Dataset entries
BEGIN

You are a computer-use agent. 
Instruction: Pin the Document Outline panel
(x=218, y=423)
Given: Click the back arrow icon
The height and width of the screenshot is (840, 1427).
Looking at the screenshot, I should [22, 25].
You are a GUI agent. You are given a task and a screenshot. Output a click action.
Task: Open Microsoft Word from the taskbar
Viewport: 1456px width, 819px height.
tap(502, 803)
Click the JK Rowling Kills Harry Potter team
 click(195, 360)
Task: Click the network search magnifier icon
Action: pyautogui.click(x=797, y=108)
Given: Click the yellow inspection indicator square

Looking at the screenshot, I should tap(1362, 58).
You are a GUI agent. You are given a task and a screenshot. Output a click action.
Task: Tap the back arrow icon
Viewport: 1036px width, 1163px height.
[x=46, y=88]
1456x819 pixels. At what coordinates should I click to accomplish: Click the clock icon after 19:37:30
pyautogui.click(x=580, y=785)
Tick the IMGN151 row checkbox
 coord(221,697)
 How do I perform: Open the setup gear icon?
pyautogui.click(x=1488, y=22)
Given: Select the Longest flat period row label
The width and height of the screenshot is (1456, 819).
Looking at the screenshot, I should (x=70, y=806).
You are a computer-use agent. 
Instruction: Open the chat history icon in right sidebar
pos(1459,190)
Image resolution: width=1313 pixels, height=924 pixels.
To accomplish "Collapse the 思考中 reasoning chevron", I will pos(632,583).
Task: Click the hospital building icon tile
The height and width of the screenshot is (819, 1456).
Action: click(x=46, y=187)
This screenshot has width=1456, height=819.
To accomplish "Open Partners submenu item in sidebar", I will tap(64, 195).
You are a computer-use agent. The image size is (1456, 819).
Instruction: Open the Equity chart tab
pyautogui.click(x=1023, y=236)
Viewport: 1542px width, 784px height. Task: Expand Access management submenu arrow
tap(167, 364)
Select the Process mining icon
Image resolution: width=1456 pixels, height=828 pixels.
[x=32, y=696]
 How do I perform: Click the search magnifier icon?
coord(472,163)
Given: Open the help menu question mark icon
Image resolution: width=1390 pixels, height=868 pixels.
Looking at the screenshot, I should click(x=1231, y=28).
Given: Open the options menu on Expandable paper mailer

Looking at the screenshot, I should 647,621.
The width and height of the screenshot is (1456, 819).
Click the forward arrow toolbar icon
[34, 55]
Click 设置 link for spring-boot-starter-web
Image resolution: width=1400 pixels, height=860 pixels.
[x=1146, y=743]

END

## EXERCISE GOAL
Return every line above exactly.

## WRITTEN ANSWER
You are a computer-use agent. 
Instruction: Pin the Document Outline panel
(x=218, y=423)
Given: Click the back arrow icon
The height and width of the screenshot is (840, 1427).
Looking at the screenshot, I should [22, 25].
You are a GUI agent. You are given a task and a screenshot. Output a click action.
Task: Open Microsoft Word from the taskbar
Viewport: 1456px width, 819px height.
tap(502, 803)
Click the JK Rowling Kills Harry Potter team
 click(195, 360)
Task: Click the network search magnifier icon
Action: pyautogui.click(x=797, y=108)
Given: Click the yellow inspection indicator square

Looking at the screenshot, I should tap(1362, 58).
You are a GUI agent. You are given a task and a screenshot. Output a click action.
Task: Tap the back arrow icon
Viewport: 1036px width, 1163px height.
[x=46, y=88]
1456x819 pixels. At what coordinates should I click to accomplish: Click the clock icon after 19:37:30
pyautogui.click(x=580, y=785)
Tick the IMGN151 row checkbox
 coord(221,697)
 How do I perform: Open the setup gear icon?
pyautogui.click(x=1488, y=22)
Given: Select the Longest flat period row label
The width and height of the screenshot is (1456, 819).
Looking at the screenshot, I should (x=70, y=806).
You are a computer-use agent. 
Instruction: Open the chat history icon in right sidebar
pos(1459,190)
Image resolution: width=1313 pixels, height=924 pixels.
To accomplish "Collapse the 思考中 reasoning chevron", I will pos(632,583).
Task: Click the hospital building icon tile
The height and width of the screenshot is (819, 1456).
Action: click(x=46, y=187)
This screenshot has width=1456, height=819.
To accomplish "Open Partners submenu item in sidebar", I will tap(64, 195).
You are a computer-use agent. The image size is (1456, 819).
Instruction: Open the Equity chart tab
pyautogui.click(x=1023, y=236)
Viewport: 1542px width, 784px height. Task: Expand Access management submenu arrow
tap(167, 364)
Select the Process mining icon
Image resolution: width=1456 pixels, height=828 pixels.
[x=32, y=696]
 How do I perform: Click the search magnifier icon?
coord(472,163)
Given: Open the help menu question mark icon
Image resolution: width=1390 pixels, height=868 pixels.
Looking at the screenshot, I should click(x=1231, y=28).
Given: Open the options menu on Expandable paper mailer

Looking at the screenshot, I should 647,621.
The width and height of the screenshot is (1456, 819).
Click the forward arrow toolbar icon
[34, 55]
Click 设置 link for spring-boot-starter-web
Image resolution: width=1400 pixels, height=860 pixels.
[x=1146, y=743]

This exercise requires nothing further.